選取3 種品牌Lager啤酒的不同生產批次樣品分別建立PLS-DA及RFC模型，并對其進行分類預測，準確度均為100%，如表5所示。辛酸乙酯、癸酸乙酯等物質在上述2 個模型中對被研究樣品分類均有積極貢獻，同時驗證了模型的有效性，可初步判斷此類物質是區分本研究所選擇的3 種Lager啤酒現階段風味特征的關鍵指標。

表 5 RFC和PLS-DA模型對啤酒分類結果Table 5 Classification results of beer by RFC and PLS-DA models

3 結 論

利用感官品評結合GC、GC-MS對特定揮發性成分進行定量分析是傳統啤酒風味研究的范式，它促進了人們對啤酒風味的理解，在一定程度上取得了成功，但由于其僅關注直接產生感官刺激的關鍵風味化合物，而忽略了其他潛在的具有調節風味活性的成分之間的相互作用，因此許多有用信息可能被忽略。本實驗使用的非靶向風味組學與數據挖掘技術豐富了啤酒風味解析的手段，對類似的飲料及酒類的風味研究及產品真實性判別的方法研究也起到積極作用。

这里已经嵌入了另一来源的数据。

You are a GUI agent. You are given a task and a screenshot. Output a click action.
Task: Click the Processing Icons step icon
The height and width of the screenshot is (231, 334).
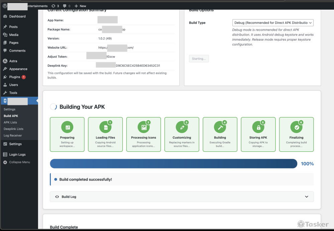[x=144, y=127]
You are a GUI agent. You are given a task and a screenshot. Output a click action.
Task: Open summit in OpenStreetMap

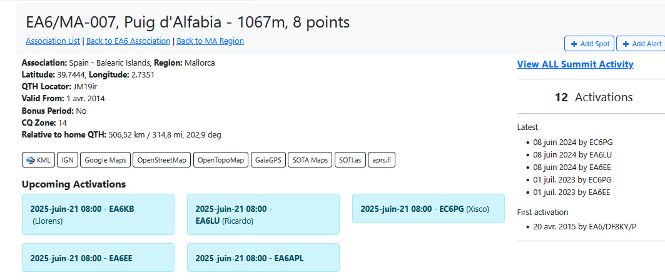coord(162,160)
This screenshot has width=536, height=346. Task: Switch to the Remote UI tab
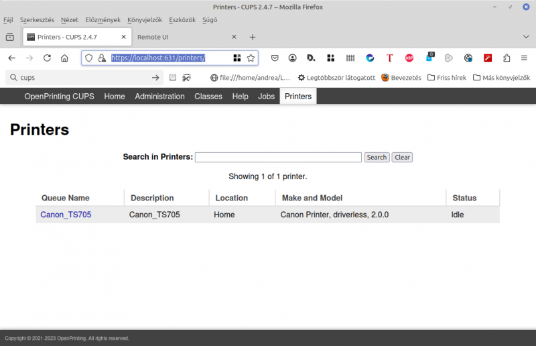pyautogui.click(x=178, y=37)
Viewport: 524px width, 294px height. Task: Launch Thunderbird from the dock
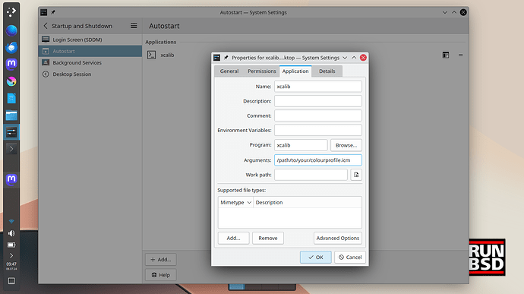point(11,47)
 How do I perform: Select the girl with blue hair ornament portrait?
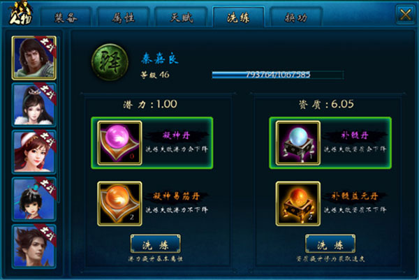[34, 199]
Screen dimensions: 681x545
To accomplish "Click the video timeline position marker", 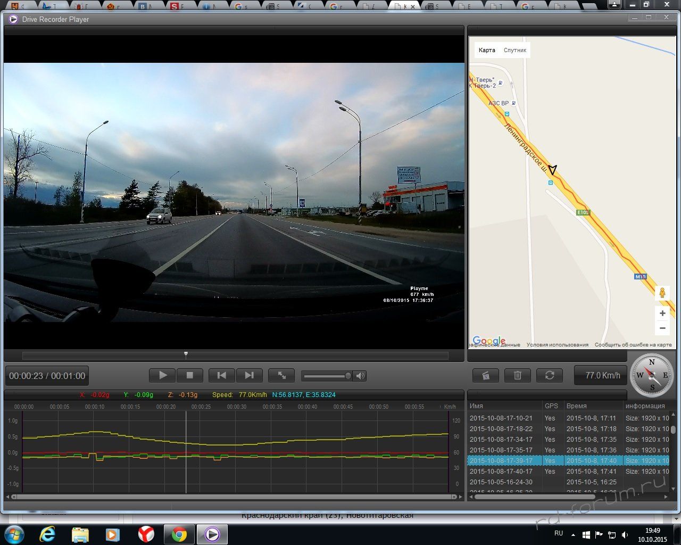I will coord(186,354).
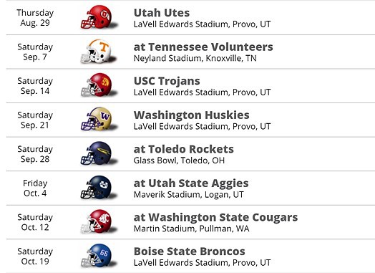This screenshot has height=273, width=375.
Task: Open the USC Trojans matchup title
Action: point(167,81)
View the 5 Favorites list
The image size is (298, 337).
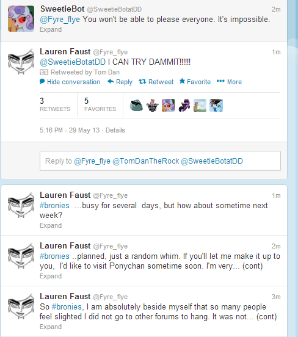[x=100, y=104]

隨著分析儀器技術的進步可獲得更多維度的數據，為揭示啤酒中復雜風味化合物之間的相互關系提供了更多手段，從而更好地理解整個啤酒釀造過程對風味造成的影響。

本研究通過HS-SPME-GC-MS技術對啤酒中揮發物進行表征、分類及多變量分析，證實了DVB/CAR/PDMS萃取纖維及室溫5 min的萃取條件可適用于啤酒中揮發物的差異化研究，其中發現的部分關鍵風味物質在統計學上存在顯著性差異。與之前對不同風格啤酒[23]差異化組學分析相比本實驗進行相同品類啤酒風味區分的研究，雖然僅使用3 種特定品牌的Lager啤酒作為研究對象，但在一定程度上說明了不同釀造條件（如原料成分、糖化條件及發酵工藝等）可造成成品啤酒風味存在細微的差別。本方法也可設計針對每個工藝環節的特定樣本集，包括原料品種、種植環境及釀造過程中可能對成品風味造成影響的因素。